Saturday, January 6, 2018: 2:10 PM
Roosevelt Room 1 (Marriott Wardman Park)
In the early 1920s, Christian student associations voiced similar demands at Polish, Romanian, Lithuanian, and Czechoslovak universities. Students submitted memoranda to their respective academic authorities and appealed for support citing religious, civic, and racial concerns. In all cases, they argued that in the face of a persistent shortage of corpses—which were indispensable to their instruction—the Jewish communities had unjustly avoided sharing in the responsibility for providing specimens, based on Judaism’s religious prohibition against autopsies. During the interwar period, medical departments in Austria, Czechoslovakia, Lithuania, Poland and Romania did indeed experience a sharp rise in the number of students and a shortage of medical cadavers for the study of anatomy.
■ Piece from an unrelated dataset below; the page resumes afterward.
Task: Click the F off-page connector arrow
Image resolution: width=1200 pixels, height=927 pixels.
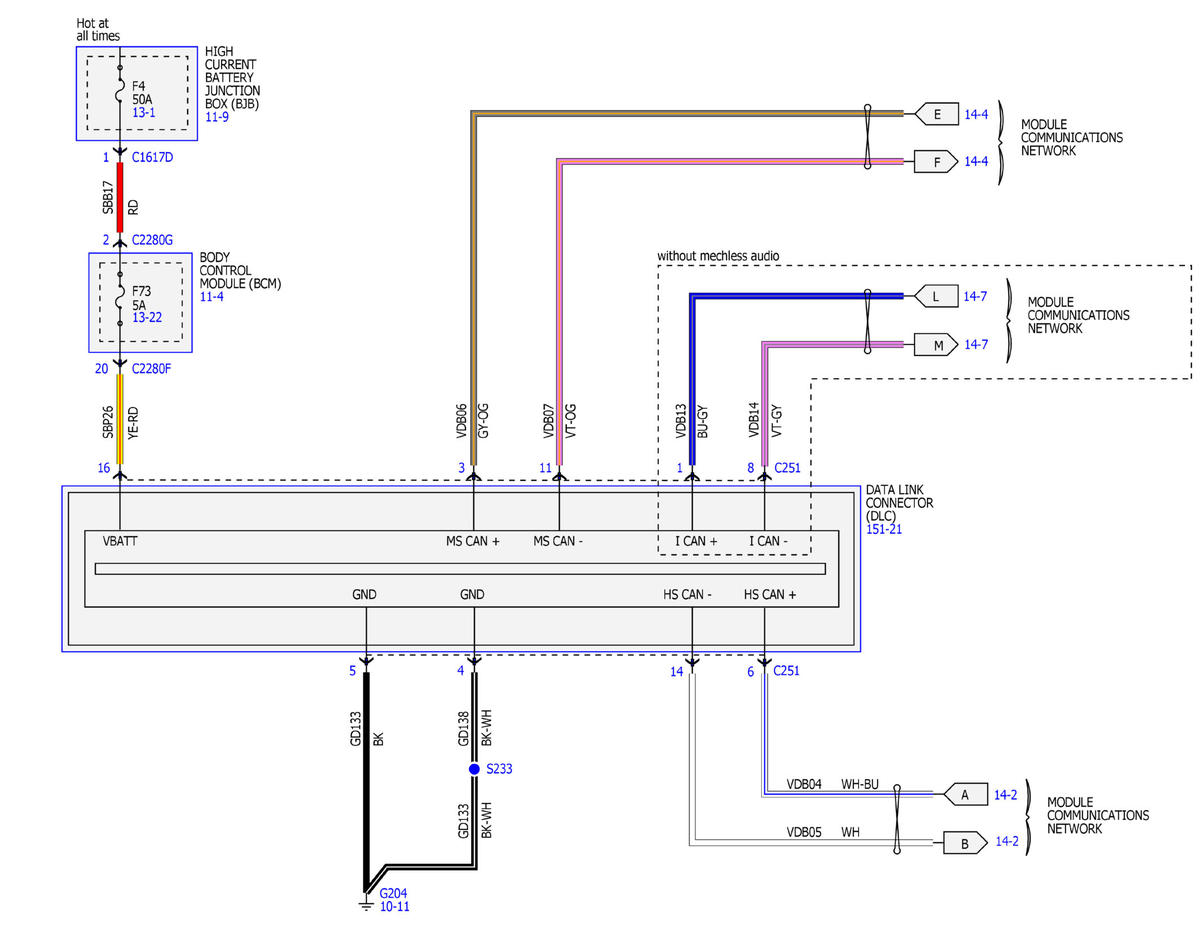Action: coord(935,161)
A growing number of nationalist and Christian student organizations and members of medical faculties in East Central Europe also specifically argued that local Jewish communities should contribute cadavers proportionate to the number of Jewish medical students. Moreover, Christian students threatened to prevent their Jewish colleagues from participating in anatomy lectures and laboratory classes, and their demands also led to violent outbursts on campuses and on the streets. This increasingly brutal campaign known as the “Cadaver Affair” forced medical faculties, associations of physicians, governmental agencies and religious authorities to take a stand on an issue that combined questions of academic training, public hygiene, and the limits of religious and state control. The Medical Department in Vienna, as well as medical departments at other universities in East Central Europe at the time, thus became sites of bitter conflict over the place of Jews in the medical profession and – more generally – in nation states that had emerged from the Great War. Across new political borders, the conflict played out in dissecting rooms and over Jewish and Gentile cadavers.